Vanitas Vanitatum! which of us is happy in this world?
Which of us has his desire? or, having it, is satisfied? -- come,
children, let us shut up the box and the puppets, for our play
is played out." Well, how do you end a Reese Witherspoon
movie on that note?
One character in the movie
Vanity Fair is allowed Thackerayan qualities -- the Marquess
of Steyne, played by Gabriel Byrne with such glowering, mordant
disdain for the hollow society he was born into that Byrne almost
seems to be speaking for the author. And the Marquess does get
to ask, perhaps rhetorically, "Which of us is happy in this
world?" Nobody, really, except Becky Sharp (Witherspoon),
whose up-and-down navigation of the social ladder is the movie's
chief focus. One needs a scorecard to keep track of Becky's various
conquests, not to mention the people who function as satellites
around her sphere; the script scarcely bothers to fill in the
blanks, and late in the game we receive one of those forlorn
titles, "12 Years Later -- In Germany." Germany?

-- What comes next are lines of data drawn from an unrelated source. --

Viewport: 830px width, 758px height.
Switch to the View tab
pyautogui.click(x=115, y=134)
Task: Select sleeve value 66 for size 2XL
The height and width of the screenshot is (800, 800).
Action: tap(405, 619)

Twelve years later? Huh? Shouldn't Reese at least have a few
extra wrinkles?
The Witherspoon of perhaps
eight years ago -- she who enthusiastically headlined such confrontational
indies as Freeway
and Election
-- could easily have handled a Vanity Fair true to Thackeray.
But here we have the post-Legally Blonde Reese, who appears
to have airbrushed any flint or perversity out of her official
Hollywood head shot. Her Becky is charming enough, and easy on
the eyes while draped in Beatrix Aruna Pasztor's elegant costumes.

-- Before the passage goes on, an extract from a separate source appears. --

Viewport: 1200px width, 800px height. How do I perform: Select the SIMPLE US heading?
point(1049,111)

But the Becky of this movie is a good-hearted blank who pits
herself against the snobs and wins, to the supposed delight of
the audience, when the moral should be more like the computer's
dictum in WarGames: "The only winning move is not
to play." (Yes, I enjoy being perhaps the only Vanity
Fair reviewer to reference WarGames.)
The director Mira Nair has
run hot and cold with me; I enjoyed her Mississippi Masala,
hooted at her Kama
Sutra, and missed her Monsoon Wedding and
Hysterical Blindness (for HBO). Much has been made of
the factoid that both Nair and Thackeray were born in India,
and the film does wake up belatedly when some belly dancers (led
by our Reese) take the stage -- although no movie should be allowed
to get to the hour-and-forty-five-minute mark and then have a
character announce "The entertainment is about to begin,"
which begs the question of where it's been hiding for the last
105 minutes. Anyway, Vanity Fair has about as much to
do with India as Harold & Kumar Go to White Castle
does, and Nair just doesn't have the temperament to tell a story
in which her heroine's ambitions are rendered hollow. She's very
much into the whole grrl-power Bend It Like Beckham thing,
which is nice but not Thackeray, who was not nice.
Anyone nursing a sore butt
from Vanity Fair would do well to go back to 1975 via
DVD time-travel and look up Stanley Kubrick's Barry Lyndon,
also from a Thackeray novel; Kubrick decidedly shared Thackeray's
acidic point of view. Regarded at the time as an overdesigned
yawner, it holds up today as an elaborate joke -- a three-hour
epic with a completely useless non-hero at its center. Lest I
sound sexist, I would nominate Lina Wertmuller -- whose Seven
Beauties remains, for me, the greatest film ever crafted
by feminine hands -- as a director whose vision would have coexisted
peacefully with Thackeray's. As it is, the Vanity Fair
we have received is merely the Oscar bait of the moment, ending
not with doubts about attaining desire but with an image of Reese
Witherspoon astride a happy elephant. Yay! England sucks and
India is cool! Well, except for that troublesome caste system,
of course.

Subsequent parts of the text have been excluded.